Check the exported symbols with `nm -g`.
How it works
------------
Nearly every public Go function is mirrored in the corresponding *_cshared.go
file. struct fields are also mirrored with getters and setters. The functions
are marked with `//export ...` "magic" cgo comment so that they appear
in defined symbols of a shared library built with `-buildmode=c-shared`.
Go pointers may not be passed out of cgo functions, so we maintain the
two-way registry of all active Go objects mapped to `Handle`-s (`uint64`).
Every time we need to return a reference to Go object outside, we call
`RegisterObject(interface{})` which returns a new `Handle` or reuses
an existing one if the object has already been registered. Then we
return the obtained `Handle`. When we need to receive a Go object reference
in cgo function parameters, we accept `uint64` and retrieve the `interface{}`
with `GetObject(Handle)` which can be casted to the underlying type with a
type assertion. When the object is no longer needed, we invoke
`UnregisterObject(Handle)`.
Although `interface{]` is just two `uintptr`-s inside, it is not a hashable
type and we cannot use it a as key in our backward registry mapping.
We are using the data `uintptr` as the key there. Since several distinct
objects may exist with the same data pointer (e.g. struct and first field
of the struct), the value of that mapping is a slice of `Handle`-s.
All the mentioned service functions are goroutine- and threadsafe.

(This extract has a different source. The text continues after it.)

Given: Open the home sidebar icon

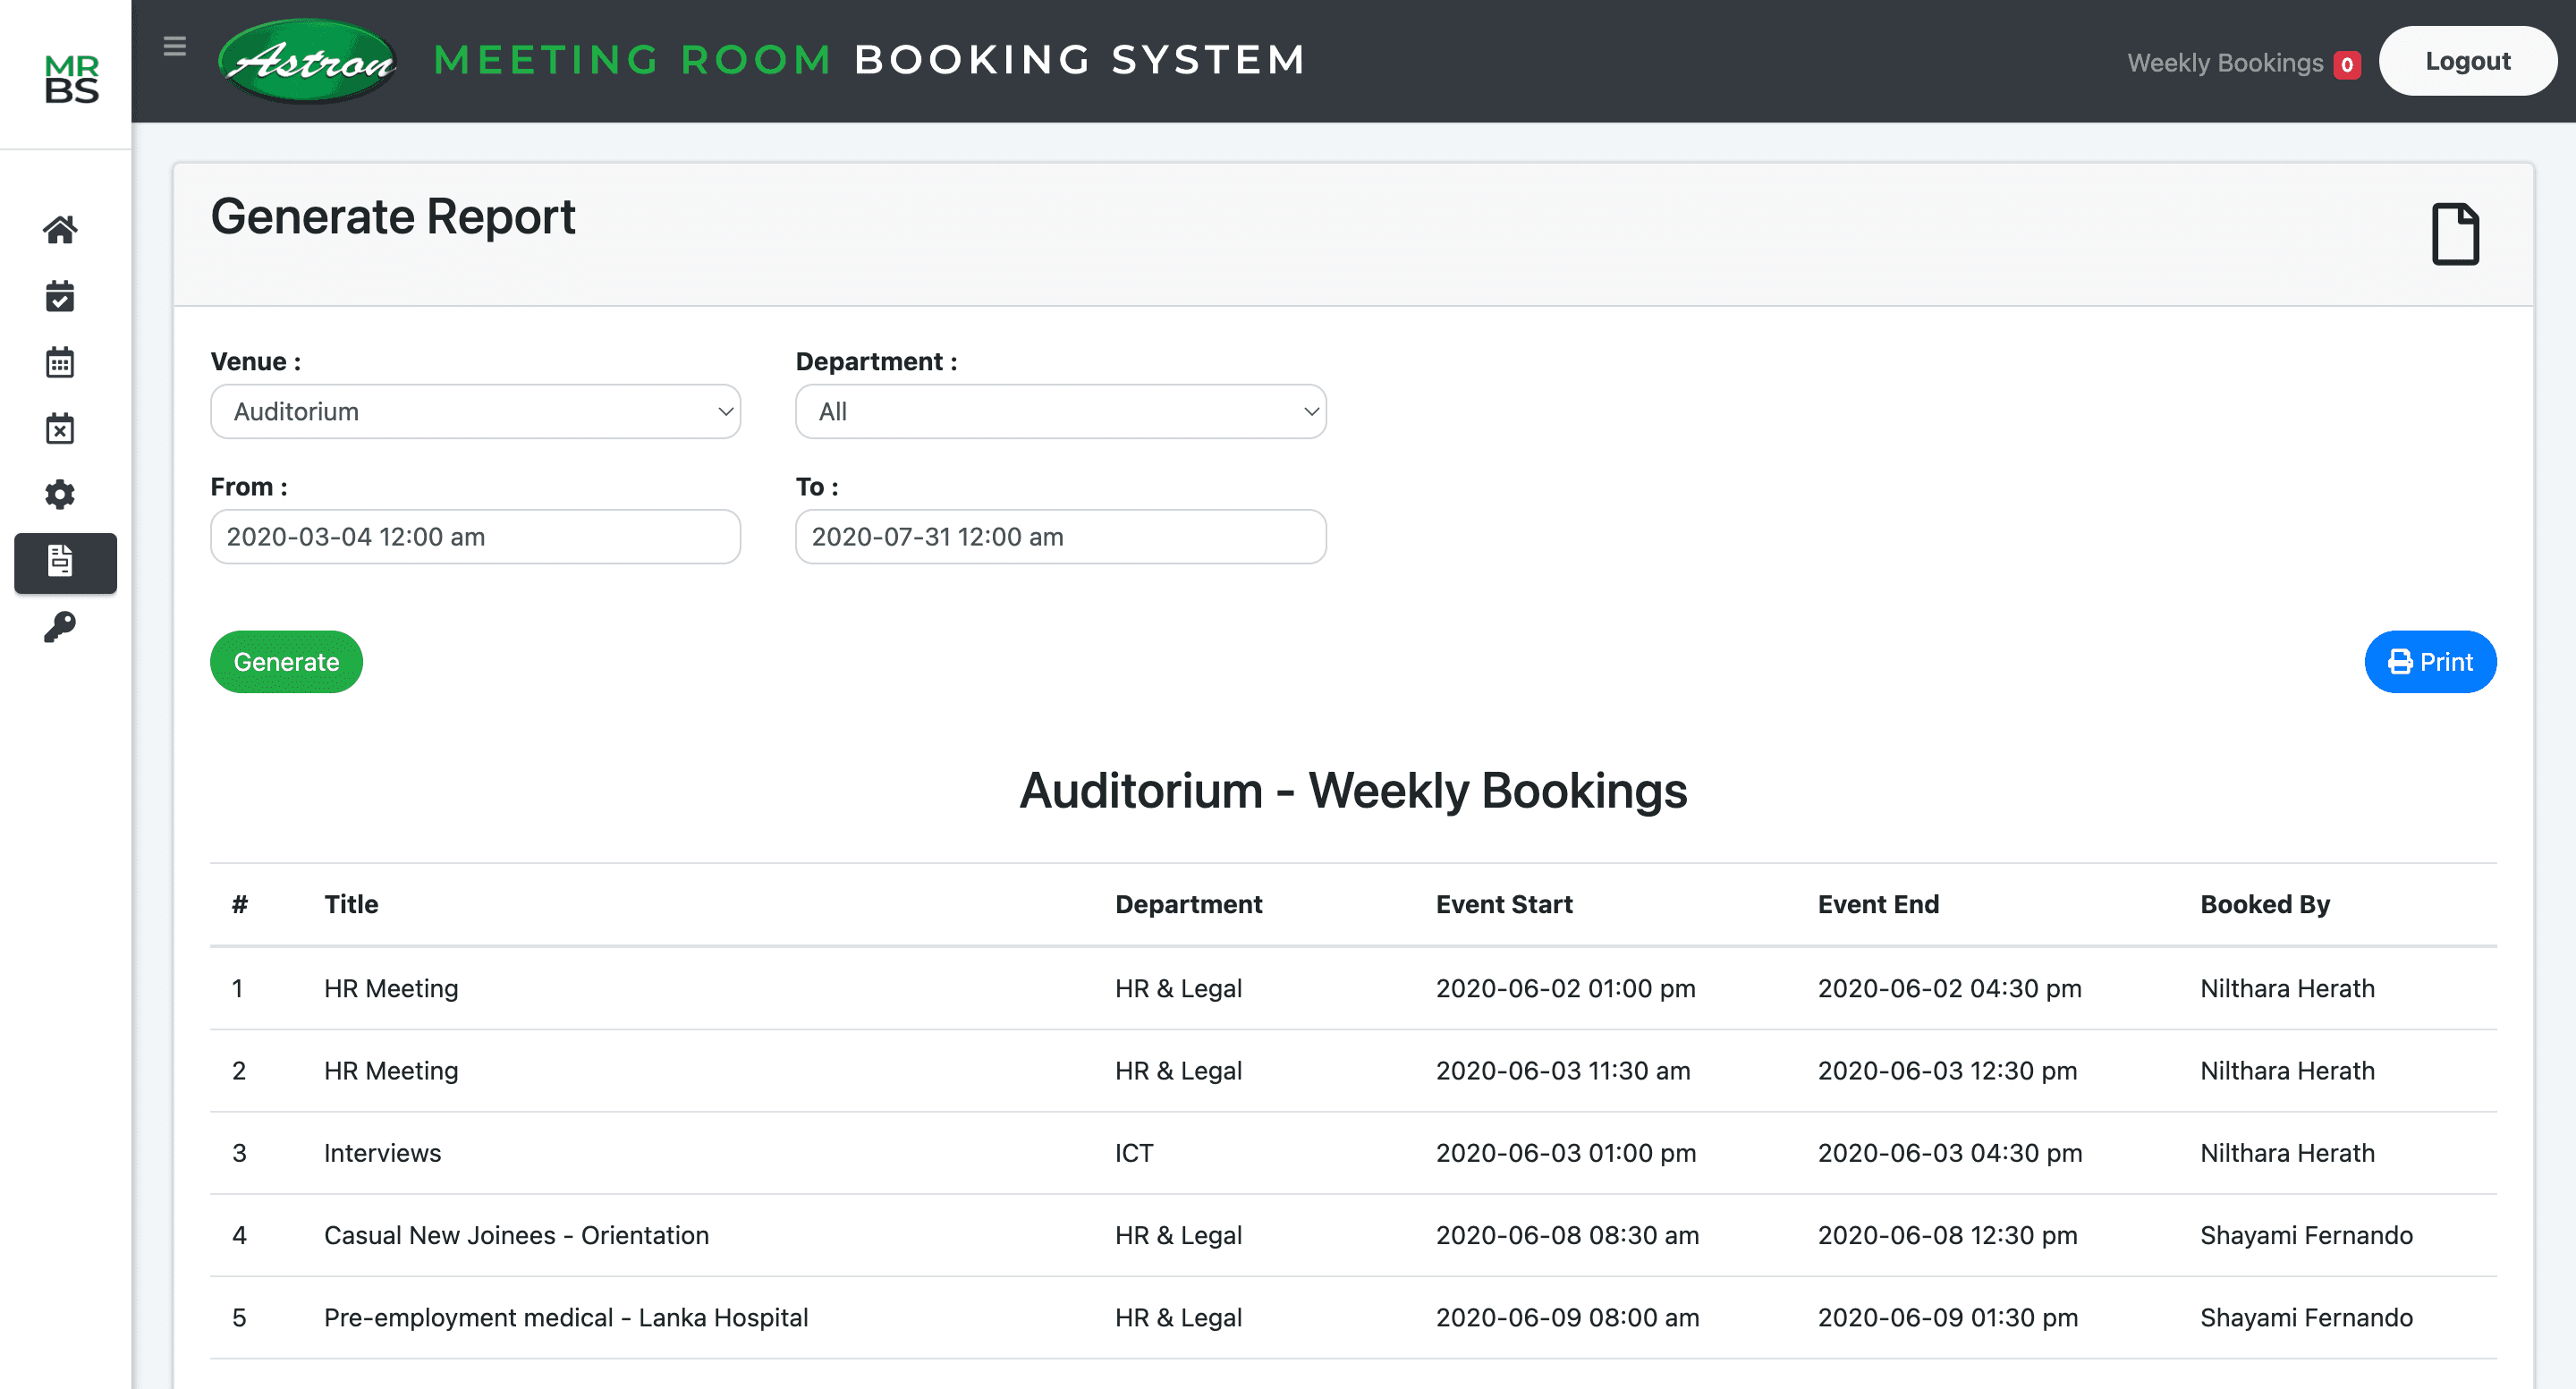Looking at the screenshot, I should coord(60,230).
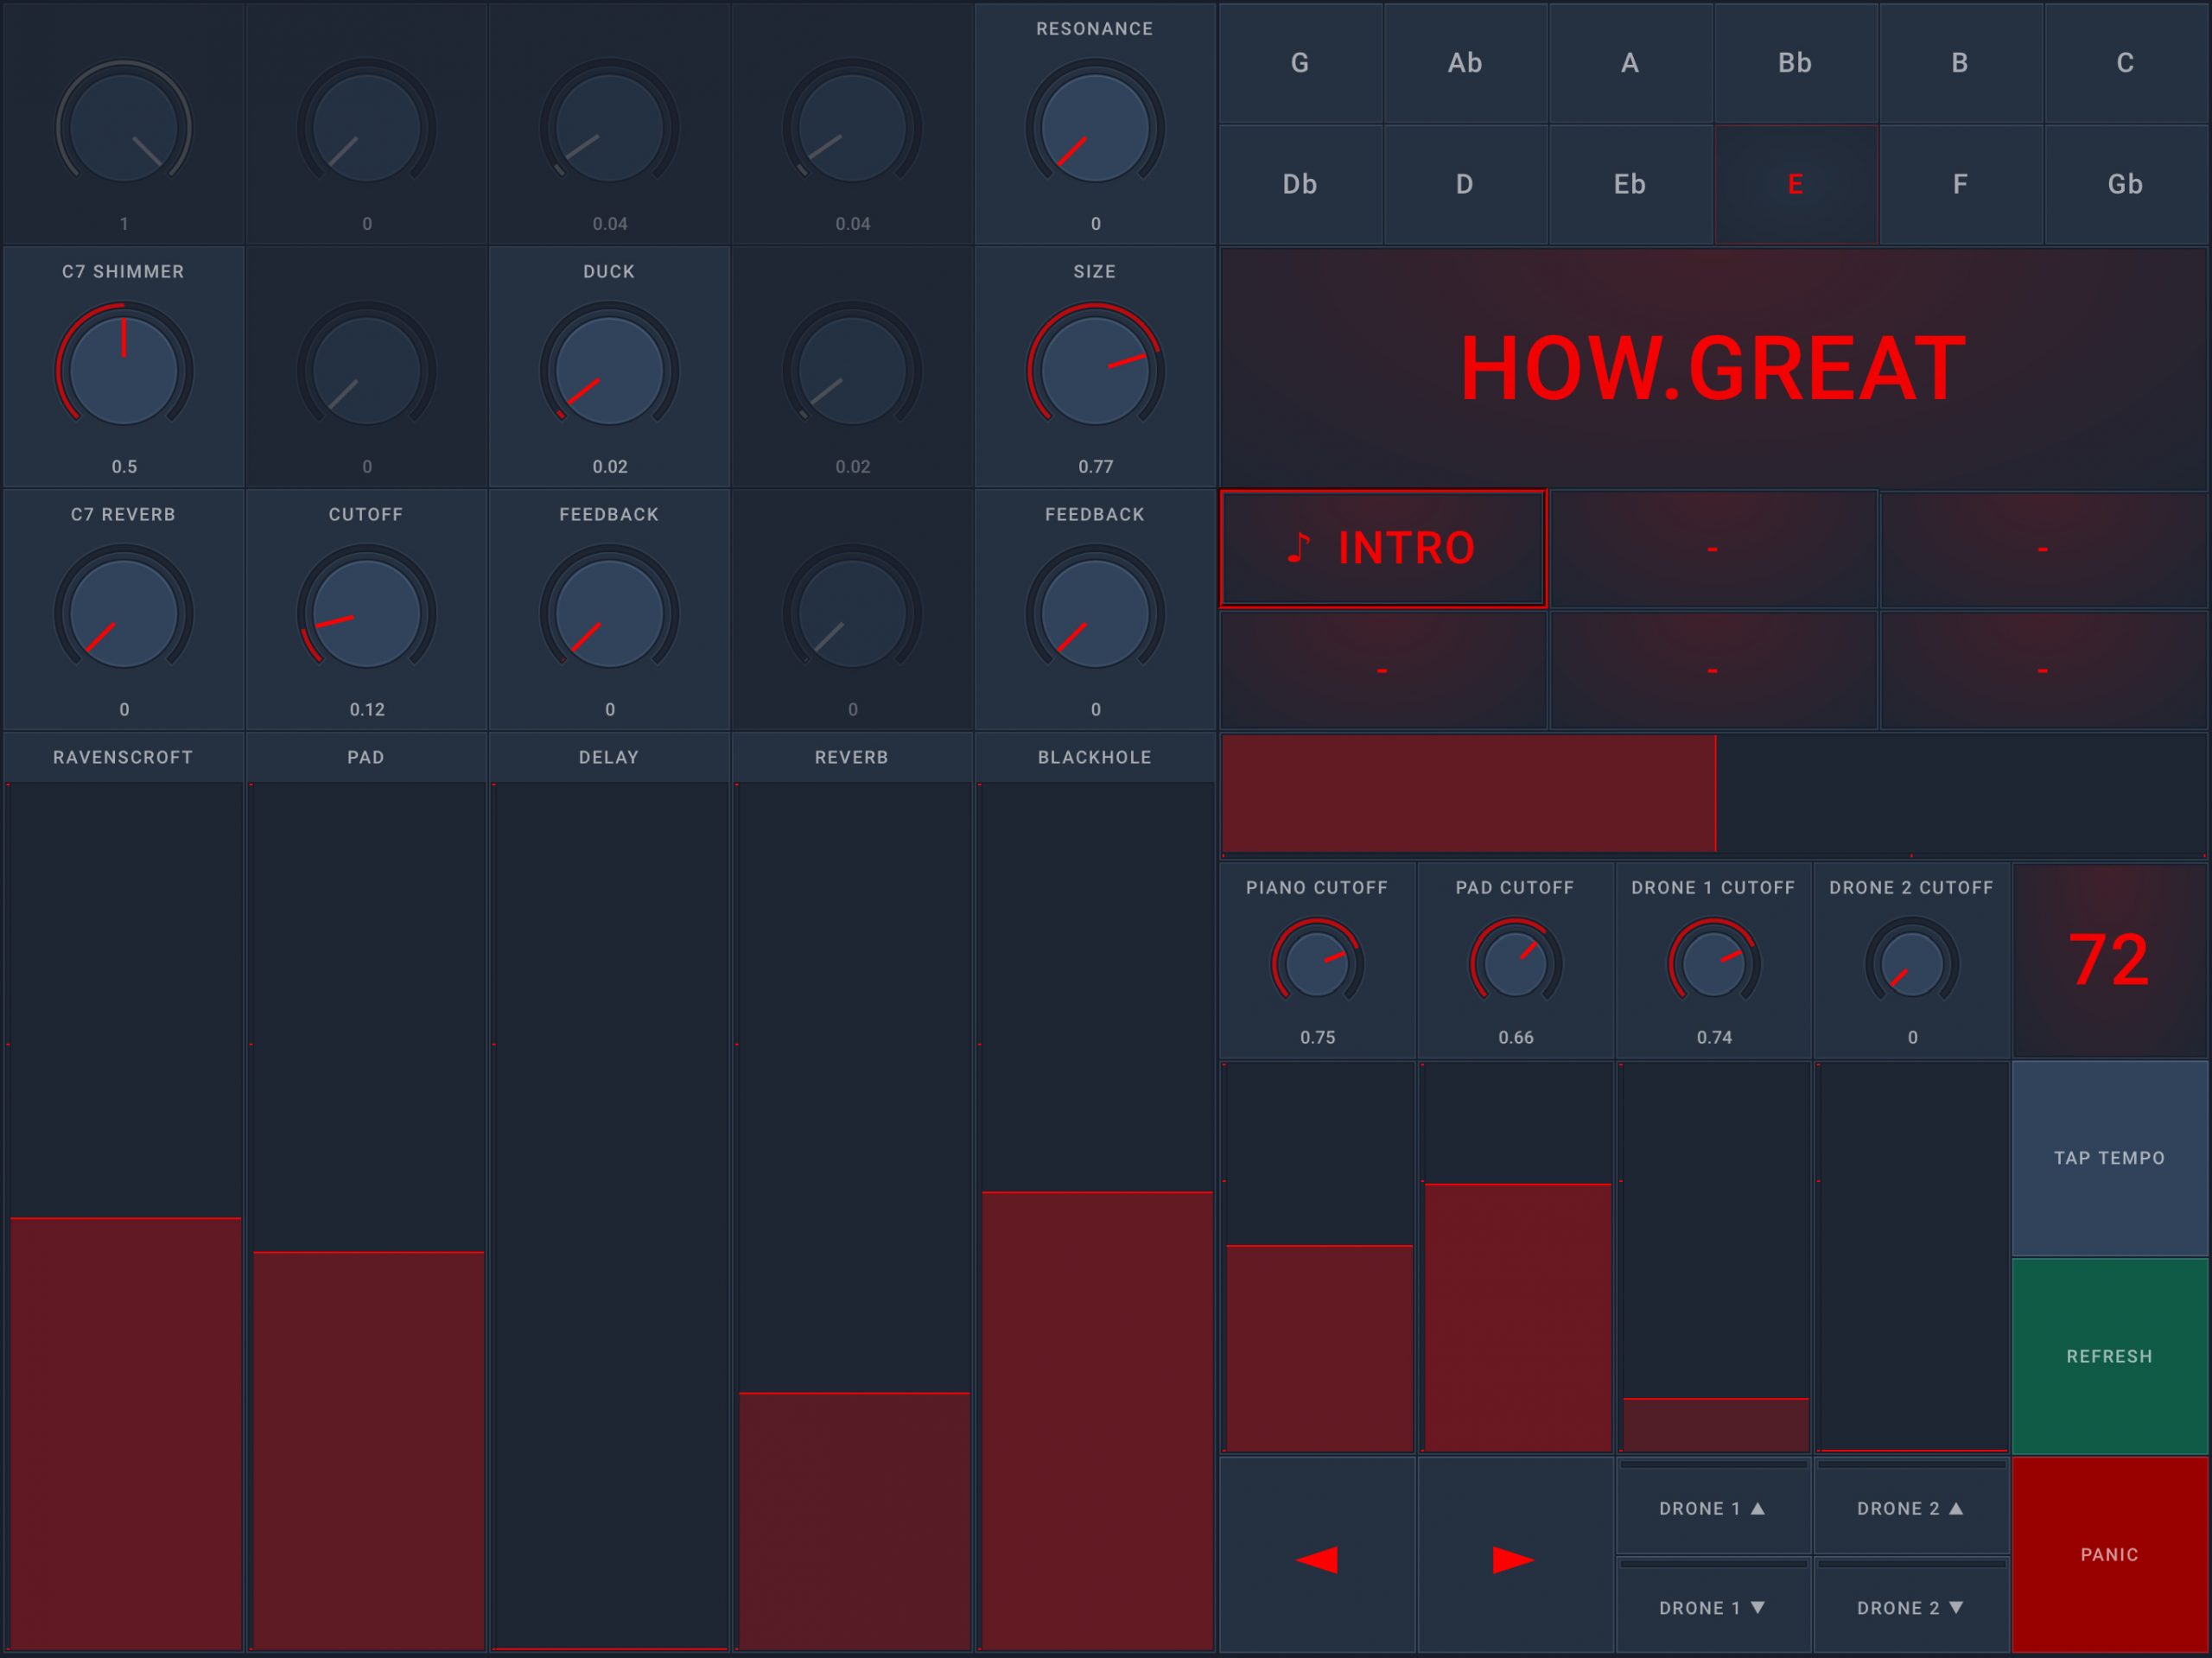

`std_cshared.go` contains the cgo wrappers for standard library objects.
Debugging
---------
`c_dump_object()` prints the current state of the two-way object registry
to stdout. `c_set_trace()` activates echoing of `RegisterObject()` and
`UnregisterObject()` invocations.
Caveats
-------
Normally, we pass over a pointer to object as `interface{}` into `RegisterObject()`
so that it can be mutated later. It requires the corresponding
pointer-to-type type assertion in cgo functions. If you mess with this,
the cgo function will, of course, panic.
A cgo function is allowed to take Go's `string` parameters. `string`'s
data must point to some memory and cgo does not copy the incoming foreign
memory into Go memory automatically. What's worse, `string`-s are immutable
and when you copy it, the copy points to the same memory. This means that
if you pass in a `string` which was constructed using `malloc()`, for example,
and later `free()` it, all Go strings created from the function parameter
will point to the invalid memory. Actually, this allowance violates the
cgo pointer passing rules stated just several blocks of texts
below the example of string parameters - this is crazy, but we have to live
with this, as usual in Go world. So, *all incoming `string`-s must be immediately
safely copied with `CopyString()` once they are used*.
Returning strings and byte slices is also funny: you have to use `C.CString` -> `*C.char`
and additionally return the length as another result tuple member if needed.
`C.CString` copies the memory pointed by `string` to a `malloc()`-ed region
and it is the responsibility of the other side to `free()` it or it will leak
otherwise.
Another tricky part is in `c_std_map_get_str_str` and similar places
where you need to return `*C.char` from an unaddressed array accessed under
a pseudonym type through reflection. The only way I've found working
is using `reflect.Copy` to byte slice (copy) and then conversion to
`string` (copy), then `C.CString` (copy) and finally another (copy) on the
receiving side because the latter must be `free()`-d. Extremely efficient.